Tuesday, October 24, 2006

Two views on Mind, Concepts and Language

To understand the way in which cognition, the nature of the mind and language relate to each other it is useful to see how two different views on either one of these topics work in comparison to each other.

There is a view on language, concerning the content of proper and common nouns, which claims that their meaning is solely their referent. According to this view, proper nouns have individual objects as referents and common nouns sets of objects. Concepts are similarly understood as just sets of objects. Thus, to know a concept one must know its extension. A view of the mind as causally structured and determined, follows this view. If the mind is an information processing system, it does its processing by taking input and giving output. All these can be understood as the way the mind interprets the environment.

Another view on language claims that the meaning of proper and common nouns is the referent plus a mode of presentation of it. In other terms, the meaning is partly the referent and partly the meaning of a definite description. Concepts are equally defined as having more than just extension; they have, also, an intension. It is difficult to see, however, what an intension is (unlike extensions, intensions are not objects) and, thus, how it relates to the human mind. So there is not an explicitly causal account of the nature of the mind. If the mind is an information processing system it is not clear, neither that it relates causally with the input (environment), nor that the interpretation of the input is a causal function. Two prominent accounts of properties (modal realism and the theory of universals) have been developed to account for intensions.
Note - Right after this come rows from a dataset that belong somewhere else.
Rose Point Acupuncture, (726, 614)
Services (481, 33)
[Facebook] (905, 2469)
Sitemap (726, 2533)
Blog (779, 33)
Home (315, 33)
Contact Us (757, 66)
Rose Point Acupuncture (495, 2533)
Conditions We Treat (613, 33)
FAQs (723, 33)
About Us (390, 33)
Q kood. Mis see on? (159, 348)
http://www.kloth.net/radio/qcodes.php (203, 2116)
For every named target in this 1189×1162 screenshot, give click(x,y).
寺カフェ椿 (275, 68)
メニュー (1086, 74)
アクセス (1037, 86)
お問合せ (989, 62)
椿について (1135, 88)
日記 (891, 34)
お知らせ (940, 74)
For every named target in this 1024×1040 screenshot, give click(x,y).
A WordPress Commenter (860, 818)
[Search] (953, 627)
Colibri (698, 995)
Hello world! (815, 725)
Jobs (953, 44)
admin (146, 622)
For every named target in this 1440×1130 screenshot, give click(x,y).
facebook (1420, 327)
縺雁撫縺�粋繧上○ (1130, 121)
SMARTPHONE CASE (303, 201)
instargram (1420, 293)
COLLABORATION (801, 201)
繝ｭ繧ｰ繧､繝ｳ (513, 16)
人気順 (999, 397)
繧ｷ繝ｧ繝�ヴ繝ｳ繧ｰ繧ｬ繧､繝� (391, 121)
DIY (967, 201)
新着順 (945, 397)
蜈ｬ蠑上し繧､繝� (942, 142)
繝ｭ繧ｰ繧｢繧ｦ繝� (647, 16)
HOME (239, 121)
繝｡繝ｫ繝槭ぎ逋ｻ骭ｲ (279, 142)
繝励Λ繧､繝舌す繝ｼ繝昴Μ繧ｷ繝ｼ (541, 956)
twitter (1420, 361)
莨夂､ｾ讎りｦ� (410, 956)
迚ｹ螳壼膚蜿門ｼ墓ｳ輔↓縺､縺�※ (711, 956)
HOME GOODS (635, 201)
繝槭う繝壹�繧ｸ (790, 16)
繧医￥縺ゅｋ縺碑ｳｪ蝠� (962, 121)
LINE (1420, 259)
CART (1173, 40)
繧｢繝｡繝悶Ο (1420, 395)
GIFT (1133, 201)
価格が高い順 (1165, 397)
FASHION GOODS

Both, however, leave the processing relations unexplained. This is owed to the fact that there is no causal mind-intension relation; neither for the modal realist view, nor for the view that posits universals.

At this point it is important to note the similarities between both views: the linguistic position they take concerning the meaning of proper and common nouns determines (and is determined by) their view about concepts and about the nature of the mind. Thus, evidence coming from any of these different areas can help getting things clear in the other two. It can be, for instance, that a better view on concepts, and cognition in general, helps us get the story about the mind straight, and also about language. Suppose, for example, that it is shown that the mind works by establishing causal maps of the objects in the environment. Such a view would exclude the possibility of concepts being more than extensions of objects and, with it, the need for something else than referents to determine/constitute meaning.